Dr Ashanty Melo Rodriguez

Dr. Ashanty Melo Rodriguez completed her undergraduate degree in Clinical Biochemistry at the Universidad de las Americas Puebla, Mexico in 2012. Her final year project was entitled “Evaluation of the immunoreactivity of Ki-67 as indicator in brain tumours” under the supervision of Dr. Luz del Carmen Quiroz. The aim of this project was to evaluate if Ki-67 can be used to indicate the growth fraction of brain tumours in paediatric patients using immunohistochemistry.

Following completion of her undergraduate degree, she then went on to complete an internship in the Department of Pathology at the University Medical Center Groningen in The Netherlands, under the supervision of Prof. Wilfred F.A. den Dunnen. Her roll here was to study the effect of CHIPs on astrocytomas samples via immunohistochemistry. Ms. Rodriguez then moved to Trinity College Dublin to undertake the M.Sc. in Immunology. Her 3 month project focused on the cytokine output of macrophages in the absence of UCP3. The aim of this project was to measure TNFα, IL-1β, IL-10 production by ELISA, and to determine the effect of UCP3 in the oxygen consumption rate and extracellular acidification rate. This project was done under the supervision of Prof. Richard Porter in the Trinity Biomedical Science Institute.

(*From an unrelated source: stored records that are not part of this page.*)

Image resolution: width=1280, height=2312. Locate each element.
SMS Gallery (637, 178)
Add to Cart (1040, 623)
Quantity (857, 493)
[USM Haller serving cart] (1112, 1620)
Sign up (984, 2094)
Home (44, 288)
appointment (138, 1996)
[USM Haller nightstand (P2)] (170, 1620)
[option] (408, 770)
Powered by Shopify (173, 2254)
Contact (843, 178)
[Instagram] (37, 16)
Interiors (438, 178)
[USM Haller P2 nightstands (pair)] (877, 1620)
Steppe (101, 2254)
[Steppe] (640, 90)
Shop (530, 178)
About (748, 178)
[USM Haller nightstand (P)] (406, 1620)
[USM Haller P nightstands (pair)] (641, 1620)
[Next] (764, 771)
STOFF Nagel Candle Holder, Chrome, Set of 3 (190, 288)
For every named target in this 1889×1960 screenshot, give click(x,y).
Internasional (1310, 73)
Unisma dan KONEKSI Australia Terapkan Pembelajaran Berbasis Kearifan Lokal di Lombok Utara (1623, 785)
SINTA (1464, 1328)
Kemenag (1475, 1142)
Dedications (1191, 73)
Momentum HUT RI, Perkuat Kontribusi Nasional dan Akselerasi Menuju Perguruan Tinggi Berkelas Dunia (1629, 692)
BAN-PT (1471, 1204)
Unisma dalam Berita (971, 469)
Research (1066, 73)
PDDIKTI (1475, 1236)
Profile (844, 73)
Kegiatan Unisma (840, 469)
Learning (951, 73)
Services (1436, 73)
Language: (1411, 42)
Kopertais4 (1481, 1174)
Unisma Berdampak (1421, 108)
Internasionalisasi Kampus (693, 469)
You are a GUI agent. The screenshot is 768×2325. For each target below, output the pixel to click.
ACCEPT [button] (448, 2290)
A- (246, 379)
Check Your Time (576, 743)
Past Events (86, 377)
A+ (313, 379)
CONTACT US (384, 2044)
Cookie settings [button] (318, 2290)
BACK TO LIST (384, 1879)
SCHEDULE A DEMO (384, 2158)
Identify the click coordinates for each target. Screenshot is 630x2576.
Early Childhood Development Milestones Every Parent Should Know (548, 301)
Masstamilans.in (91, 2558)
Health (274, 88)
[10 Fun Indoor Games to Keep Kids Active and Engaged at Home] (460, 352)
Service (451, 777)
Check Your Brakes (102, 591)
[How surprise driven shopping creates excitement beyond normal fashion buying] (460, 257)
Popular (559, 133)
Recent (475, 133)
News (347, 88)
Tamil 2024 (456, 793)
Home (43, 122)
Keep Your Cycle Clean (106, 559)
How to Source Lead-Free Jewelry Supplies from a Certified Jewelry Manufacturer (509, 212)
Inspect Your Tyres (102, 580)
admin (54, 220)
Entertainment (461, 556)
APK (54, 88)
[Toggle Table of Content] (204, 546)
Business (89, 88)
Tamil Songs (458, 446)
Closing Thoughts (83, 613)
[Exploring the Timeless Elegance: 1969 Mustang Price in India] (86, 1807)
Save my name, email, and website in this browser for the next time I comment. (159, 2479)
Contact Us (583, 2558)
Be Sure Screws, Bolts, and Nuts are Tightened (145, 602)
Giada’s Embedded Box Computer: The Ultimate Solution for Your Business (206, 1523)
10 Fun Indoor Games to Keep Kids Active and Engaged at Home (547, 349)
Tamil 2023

Ashanty was then granted funding from the Government of Mexico to carry out a Ph.D. in the Department of Immunology, School of Medicine in Trinity College Dublin, under the supervision of Dr. Derek Doherty and Dr. Joanne Lysaght. Her Ph.D. project focused on the use of NKT cells as novel cellular based immunotherapies for oesophageal and gastric cancer patients. This project carried out detailed functional and phenotypic analysis of human NKT cells and importantly to determine the effect of different chemotherapy drugs and radiotherapy on the NKT -cell viability and function. She is currently a Posdoctoral researcher in Prof. Eleanor Molloy’s lab in the Dept of Paediatrics and Child Health, Trinity Translational Medicine Institute as part of a HRB grant. Her roll here is to study whether multiorgan dysfunction seen in neonates with neonatal encephalopathy  persists into early childhood and assess the degree of  multiorgan dysfunction following neonatal encephalopathy  in early childhood and to plan detailed followup.